1961 itibariyle, Kıbrıs’ta kan gövdeyi götürüyordu. Darbeden sonra Cumhuriyet Halk Partisi’nin ve İsmet Paşa’nın iktidara gelmesini fırsat bilen Yunanistan ve Rumlar, Türklere saldırılarını yoğunlaştırmışlardı. Yunanistan, “Kıbrıs’ı ele geçirmek için en uygun zaman” diye düşünüyordu. Kıbrıs’ta Türklere sürekli saldırılar olurken, içeride de “Ada’ya çıkarma yapalım” baskıları yoğunlaşmaya başladı. Askerî müdahale ve denizden çıkarma yapma gündeme gelince, Meclis’te bunun için karar aldık. Gemiler Anamur’dan hareket etti. Bu arada, İsmet Paşa, “Bunu yapmayalım. 15 bin askerimiz şehit olur” diye konuşuyordu sürekli. Yine de kamuoyu baskısı sonucu, gemilerimiz yola çıktı. Fakat yarı yolda Amerika’dan “Geri dönün!” direktifi geldi, gemilerimiz yeniden limanlarımıza dönmek zorunda kaldı. Bilahare yeniden bir deneme daha yaptık, bu defa gemiler limandan ayrılmadan Amerika’dan müdahale geldi. İsmet Paşa’yı Amerikalılarla müzakere yapsın diye Washington’a gönderdik. Dönemin ABD Başkanı, İsmet Paşa ile sadece 3 dakika konuştu! “Hoş geldin”, “güle güle” derken zaten vakit doldu. Velhasıl, Amerikalılardan Kıbrıslı Türklere yardım için izin çıkmadı.

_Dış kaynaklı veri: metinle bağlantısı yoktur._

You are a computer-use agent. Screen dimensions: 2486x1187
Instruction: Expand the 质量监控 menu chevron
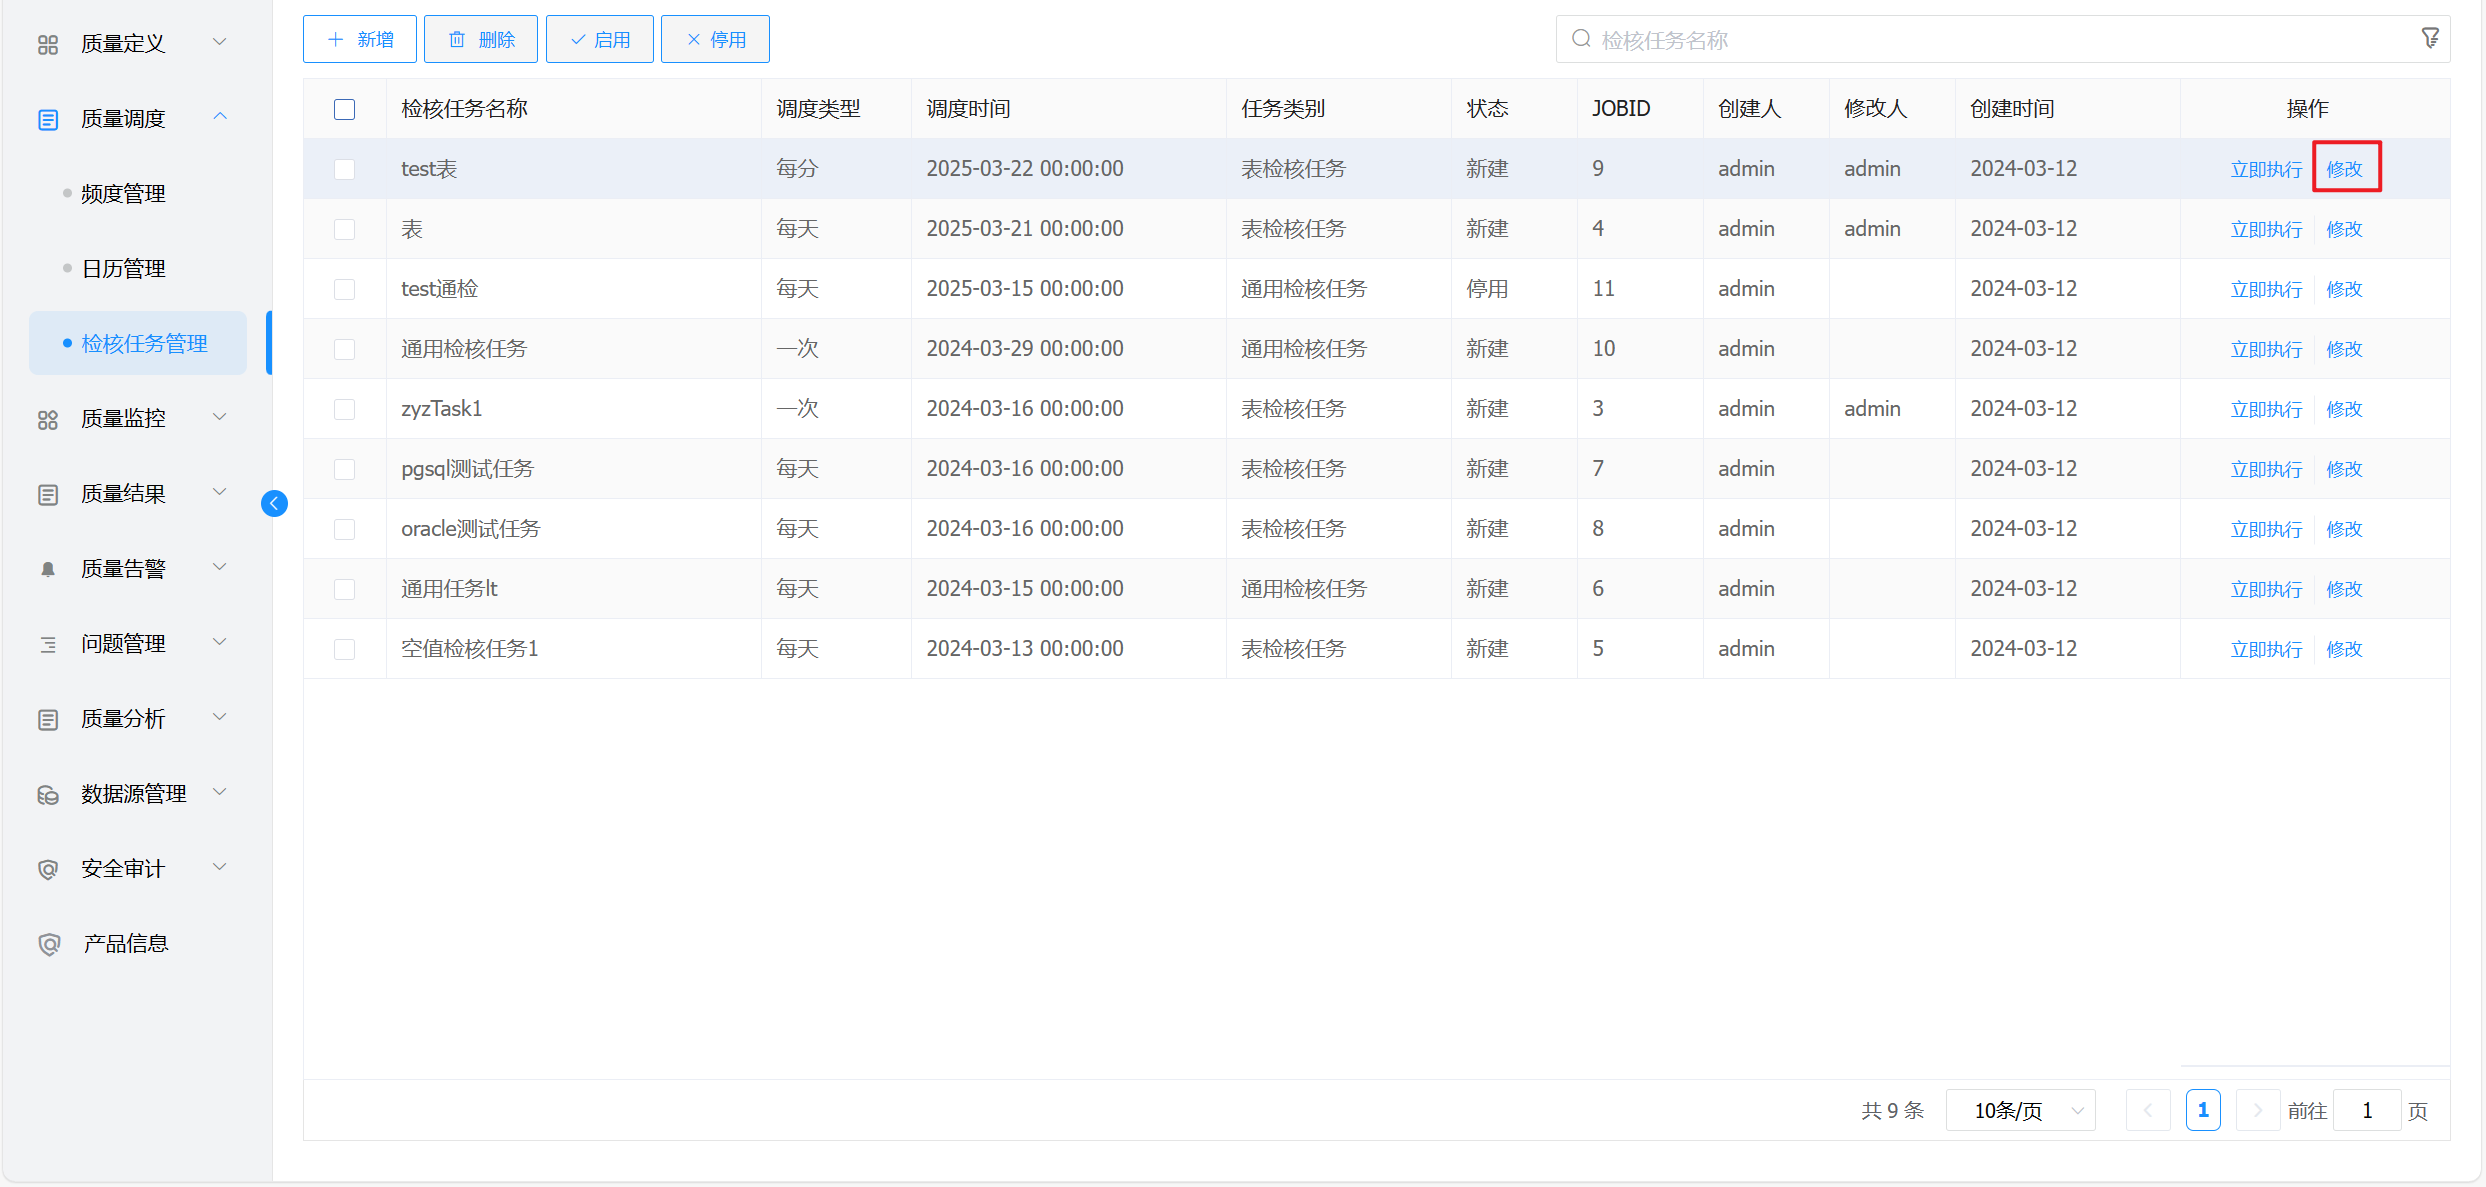tap(220, 417)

Cumhuriyet tarihi boyunca hep aynısı olmuştur: Halk Partisi ne zaman iktidara gelse, Yunanistan’ın Kıbrıs konusundaki emelleri artmıştır. Şu anda da Türkiye’ye daha rahat müdahale edebilmek için, Yunanistan topraklarına Amerikan askerleri konuşlandırılıyor. Yani “Biraz daha ilerlerlerse, bunları durduramayız” diye düşünüyorlar.
Hani biraz önce darbelerle Kıbrıs meselesinin alakasını anlattım ya, şu nokta da çok mühimdir: 1980 İhtilali olduktan hemen sonra, Kenan Evren, o zamana kadar hiçbir hükümetin yapmaya yanaşmadığı şeyi yaptı ve Yunanistan’ın NATO’ya üye olmasının önünü açtı. Süleyman Demirel ve Bülent Ecevit hükümetleri, bu konuda kesin bir duruş sahibiydi ve Yunanistan bir türlü NATO’ya giremiyordu. Ama Kenan Evren, ilk iş olarak bunu sağladı. Batı’dan talimatı alıyorlar, bütün adımlarını da buna göre atıyorlar.